New legislation is dismantling century old trusts and endowments that were supposed to continue in perpetuity. This is the raiding and plundering of historic endowments to compensate for property mortgages, pet projects, failed investments and expanded personal compensation packages, which are not for the benefit of the public and certainly not the donors' intent.
In 2006,the Uniform Law Commission (ULC) released Bush era guidelines deregulating a substantial portion of nonprofit funds. More than 40 states have adopted versions of these guidelines with very little debate and even less publicity. On June 10, 2009, NJ Governor Jon Corzine signed into law the Uniform Prudent Management of Institutional Funds Act. This law creates troubling changes in the way that charitable trusts and endowments are managed and regulated.

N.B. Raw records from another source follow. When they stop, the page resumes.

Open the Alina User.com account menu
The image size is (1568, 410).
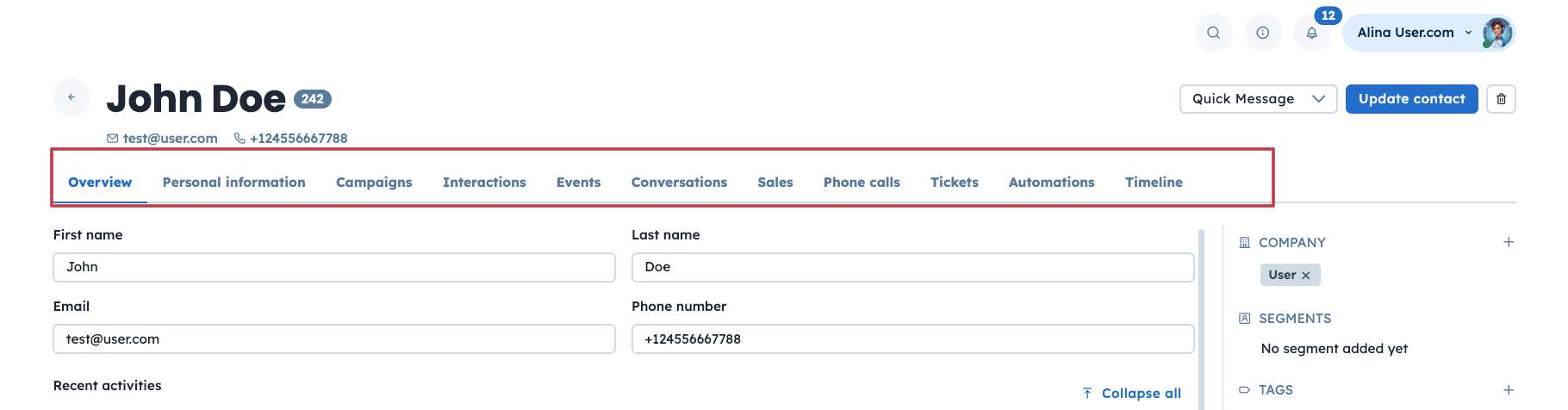(x=1413, y=33)
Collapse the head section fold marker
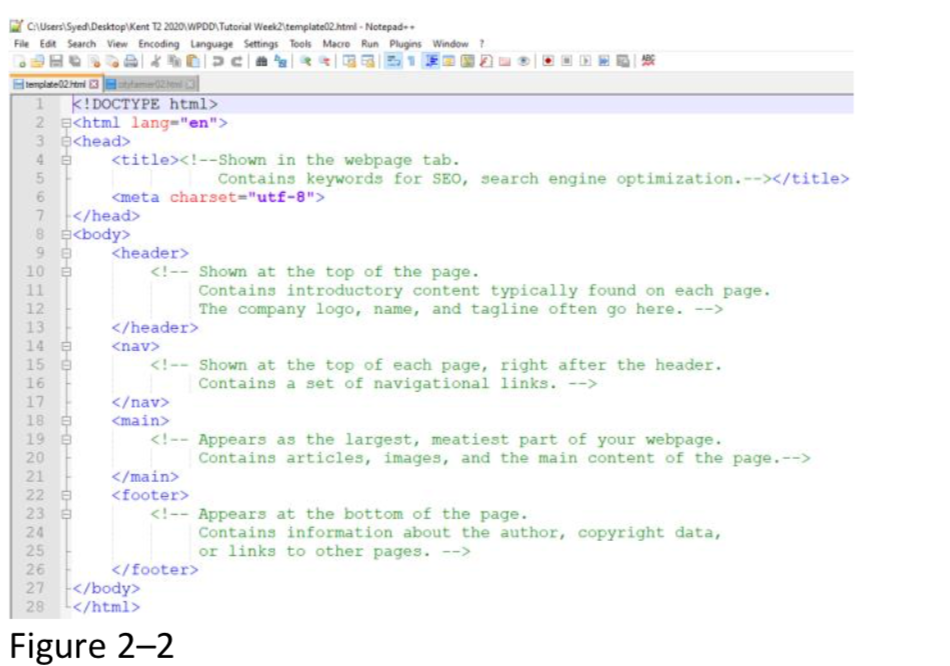The image size is (950, 666). [66, 141]
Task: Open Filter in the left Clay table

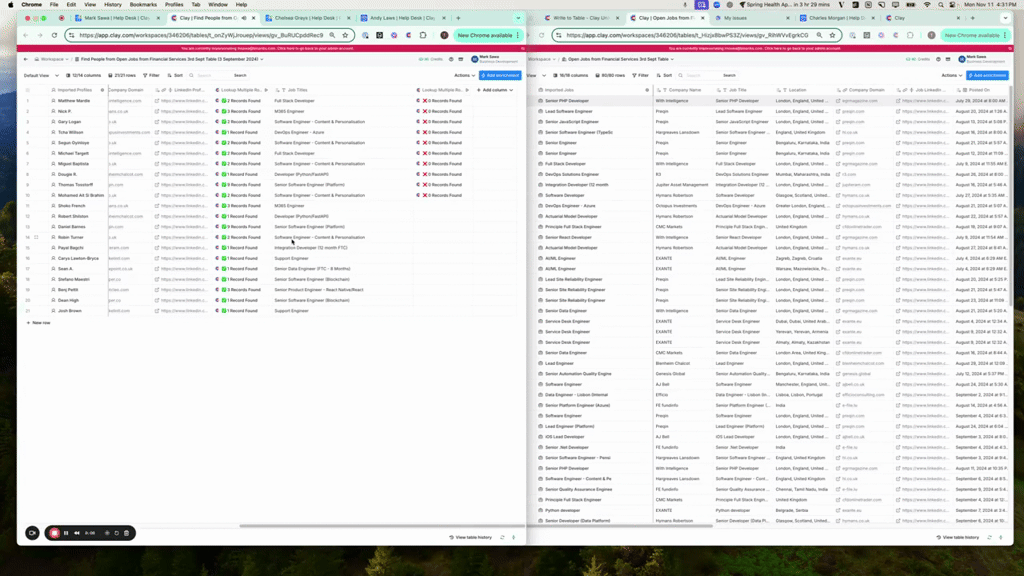Action: click(152, 75)
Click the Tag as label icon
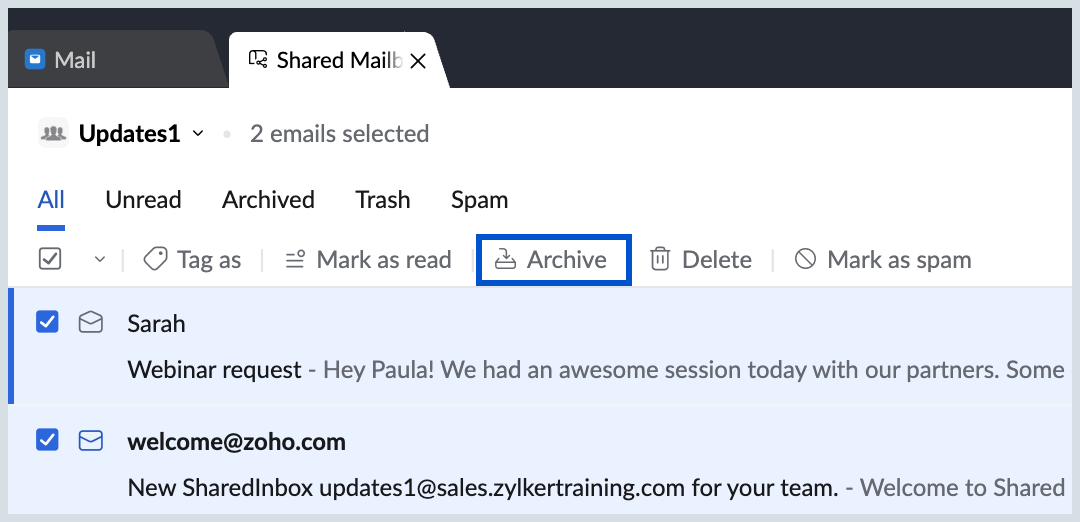Viewport: 1080px width, 522px height. pyautogui.click(x=155, y=260)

The use of the term "prudent" in dealing with "small funds" has resulted in an expansion of the affected funds from the ULC suggested amount of $25,000 to a high of $250,000 in New Jersey and in a number of other States. These funds become "old" after the suggested 20 years in NJ, and at least one \state has shortened the time to 10 years. Language on retroactivity is strategically vague and neglects public notification and transparency.
Liquidating the principal in countless smaller endowments that support charitable work in good times and bad will do irreparable harm to the public good that will eventually achieve infamy as a crime against the living as well as the dead.
Most significant is the transfer of oversight from the jurisdiction of the States' Courts to a political appointee - the State Attorney General - making nonprofits more vulnerable to pay-to-play and unregulated asset transfers. Ethical assumptions about prudence, motives, and human nature have subsequently been changed with lessons learned by the banking crisis, predatory lending practices, bonuses amidst bailouts and the failure of the SEC to regulate the exploitation of foundations and non-profits by Madoff.
The dismantling of New Jersey hospitals, specifically Muhlenberg Regional Medical Center, Plainfield, NJ, was facilitated by a corporate, non-profit parent company with related for-profit holdings and overlapping interests. The transfer of over a century's accumulation of assets: endowments, gifts, real estate, facilities, and equipment was done under the approval of the NJ State Government, and the NJ Attorney General's Office. The cy pres doctrine was essentially ignored.
Citizens have raised the endowment issue at state hearings, in letters to the editor, and various other venues, but all of this has fallen on deaf ears. The citizens are in affect paying tax dollars to the same state government employees who are not protecting their interests. Unless the citizen's can muster enough money to initiate a court action, all of the historic endowments will be lost forever, and a crime against the dead will have occurred. In this case, the NJ UPMIFA of 2009 had not yet been passed, but the raiding and plundering of endowments happened anyway.
How do you subvert a nonprofit corporation? Infiltrate the board, deny or even change the mission. Intentionally neglect maintenance of any property to justify demolition and make way for the developers. Muhlenberg Hospital's closing taught us that the most heavily endowed nonprofits, with control of prime real estate, are most vulnerable to special interests taking over control of the board.